**Exercise objective:** Look through the data below and, wherever a line carries the word "icon", please copy that line.

╭─ Study material

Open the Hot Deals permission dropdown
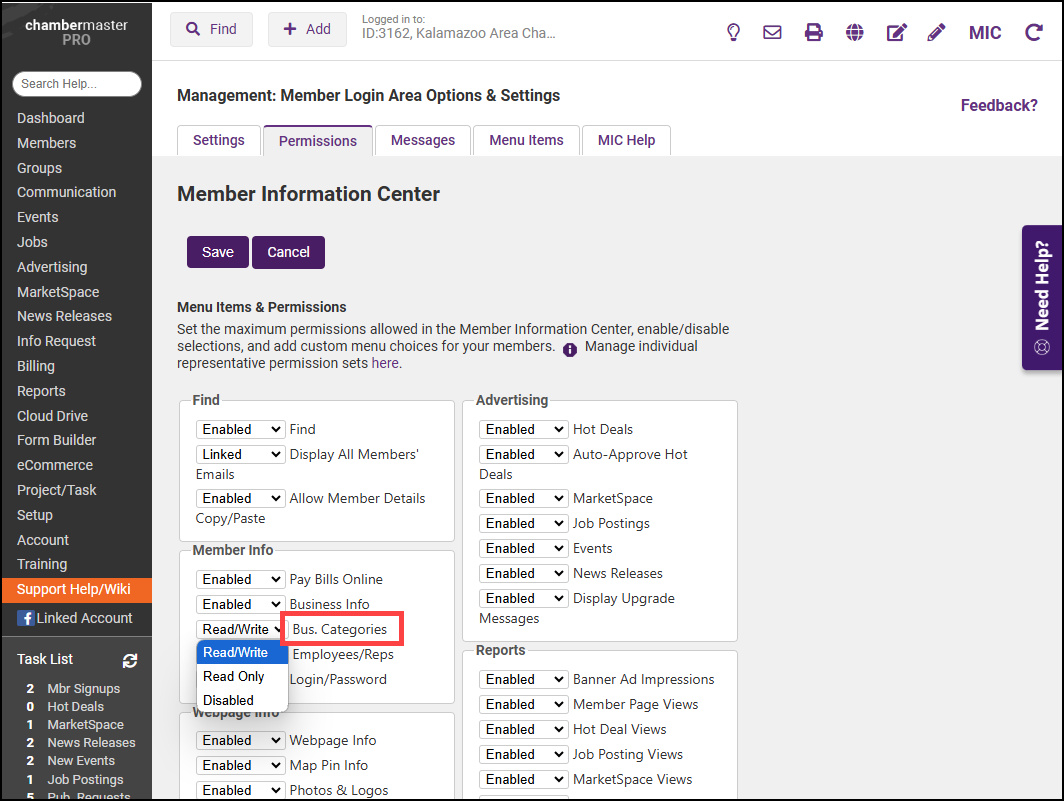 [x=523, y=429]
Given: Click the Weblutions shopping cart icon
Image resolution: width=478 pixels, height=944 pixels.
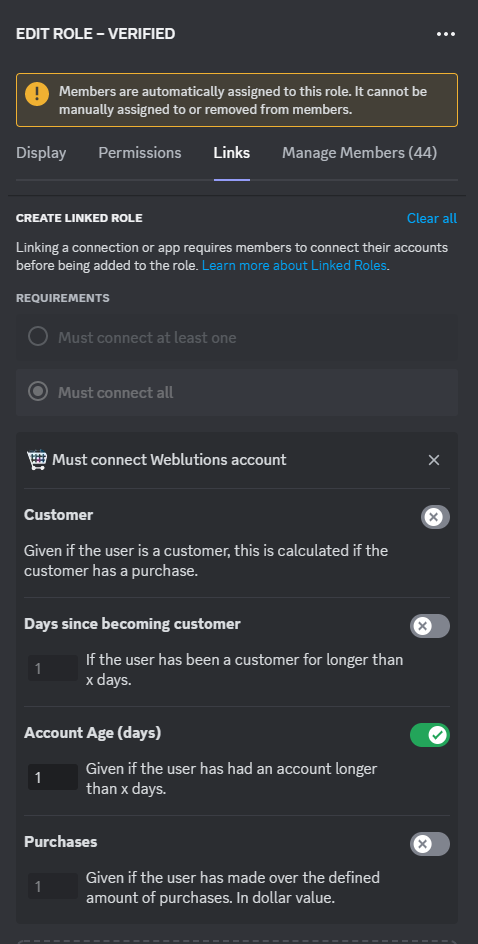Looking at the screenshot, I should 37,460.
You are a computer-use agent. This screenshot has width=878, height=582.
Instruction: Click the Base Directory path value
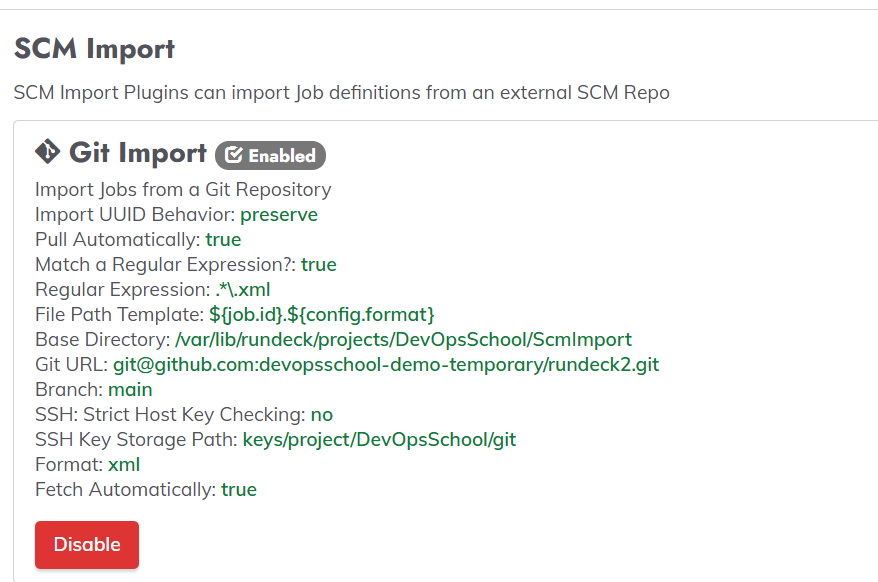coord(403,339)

╰─
╭─ Study material

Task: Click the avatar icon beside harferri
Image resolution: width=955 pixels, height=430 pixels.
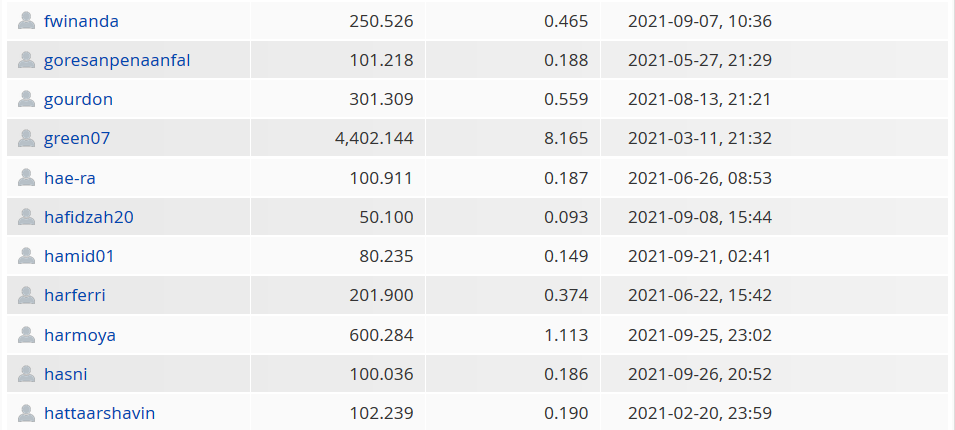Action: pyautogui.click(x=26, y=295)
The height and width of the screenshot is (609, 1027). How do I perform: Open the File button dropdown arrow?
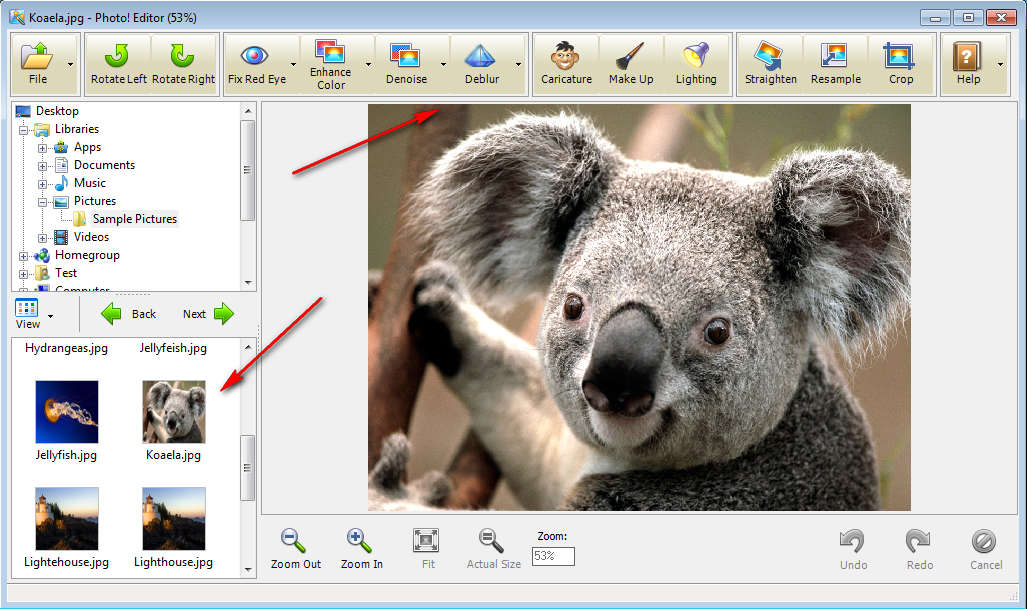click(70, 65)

╰─

**Answer box:**
Given: Click the Weblutions shopping cart icon
Task: Click the avatar icon beside harferri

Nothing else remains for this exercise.